— begin DOCUMENT PASSAGE —

This great variety is possible because the prepreg used for MFP is first cut into bundles, ranging in size from approximately 50 mm by 8 mm (2 inches by 0.3 inch) to as little as 25 mm by 8 mm (1 inch by 0.3 inch) for very small parts. The bundles are what permit deformation and material flow in the mold. “The raw material must follow the shape of the part in the mold,” Aubry explains. “This makes the part much more similar to forged metal parts vs. cutting prepreg to form a part, which results in a weaker structure.” He continues, “The overall mechanical properties we can achieve are thus improved for parts with complex geometry.”
Producing a HANS device
After the HANS part and its mold have been designed, using CATIA V5 R18 supplied by Dassault Systèmes (Paris, France), the process is optimized for the resin and fiber combination. Duqueine then prepares the part preform. Aubry says, “We buy prepreg and cut it to make the premix and preforms, or we can buy HexMC.” The latter is a high-performance sheet molding compound made by Hexcel (Stamford, Conn., and Lyon, France) from 50-mm/2-inch long carbon fibers in a matrix of 250°F/120°C-cure epoxy resin. Hexcel has one grade for industrial applications and another for aerospace. Duqueine is familiar with both, having worked with Hexcel on a wide variety of applications for more than 10 years. For non-HexMC materials, two cutting machines, adjustable to the size of bundles, cut the thermoset or thermoplastic prepregs. “We do cut the HexMC, but only to produce the preform [shape],” Aubry notes. “It is not necessary to cut it into bundles because that has already been done.”
Depending on the part shape, the cut prepreg bundles are either manually layed into preforms or formed using a semi-automated process. The part preform is then placed into the mold, and temperature and pressure are applied to achieve cure. The temperature is typically the same as that used for aerospace-grade CFRP prepregs, roughly 120°C to 180°C (250°F to 350°F). However, much more pressure is applied than is typically used in an autoclave, which helps to produce parts without porosity. “Though the pressure depends on the geometry, we generally work with a pressure of 100 bar [1,450 psi] on the material,” says Aubry. Parts usually cure within 15 minutes (for industrial applications), depending on their thickness, and require no further trimming. The type of press used depends on the geometry of the part, ranging from 30 to 300 tons, which allows Duqueine to produce parts up to 0.5m2/5.4 ft2.
MFP is the manufacturing weapon for Duqueine’s latest target: replacing complex metallic structures with composites that approach the high physical properties and precision of forged metal, but with the low unit cost of compression molding.
Applications in MFP’s crosshairs are aerospace parts, including aircraft seat fixations, or attachment rails — which are currently machined aluminum — and other aluminum or titanium seat parts such as handles, elbow rests and brackets. Their complex geometry makes them difficult to make in prepreg, but they are high in volume. The investment in the matched metal mold is justified by the greater volume. The material used is typically steel (e.g., 40CMD8, a hardened French alloy tool steel) to ensure sufficient resistance to the high compression pressures.

— end DOCUMENT PASSAGE —
— begin MATERIAL —

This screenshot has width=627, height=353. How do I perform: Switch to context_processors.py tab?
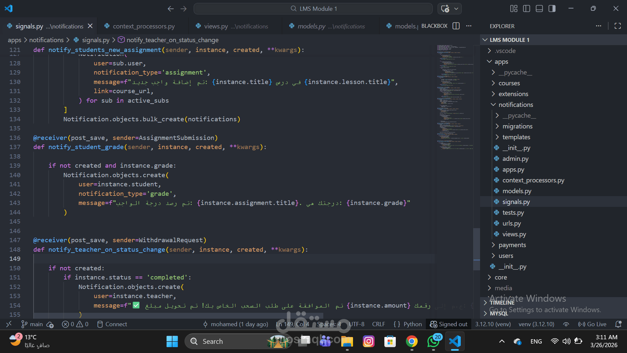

— end MATERIAL —

REQUIRED TASKS -
**a)** Duplicate the part of the passage on Duqueine's molding process starting at "MFP is the manufacturing" and ending at "of compression molding.".
**b)** Sum up the passage on Duqueine's molding process in three sentences.

OUTPUTS FOR THE TASKS -
**a)**
MFP is the manufacturing weapon for Duqueine’s latest target: replacing complex metallic structures with composites that approach the high physical properties and precision of forged metal, but with the low unit cost of compression molding.

**b)** In MFP, prepreg is cut into small bundles that let the material deform and flow in the mold, which makes parts more like forged metal and improves their mechanical properties. The preforms are cured in a matched mold at roughly 120°C to 180°C under about 100 bar of pressure, usually within 15 minutes, and need no trimming. Duqueine aims to use MFP to replace complex metal structures, such as aircraft seat fixations and other seat parts, with composites made at the low unit cost of compression molding.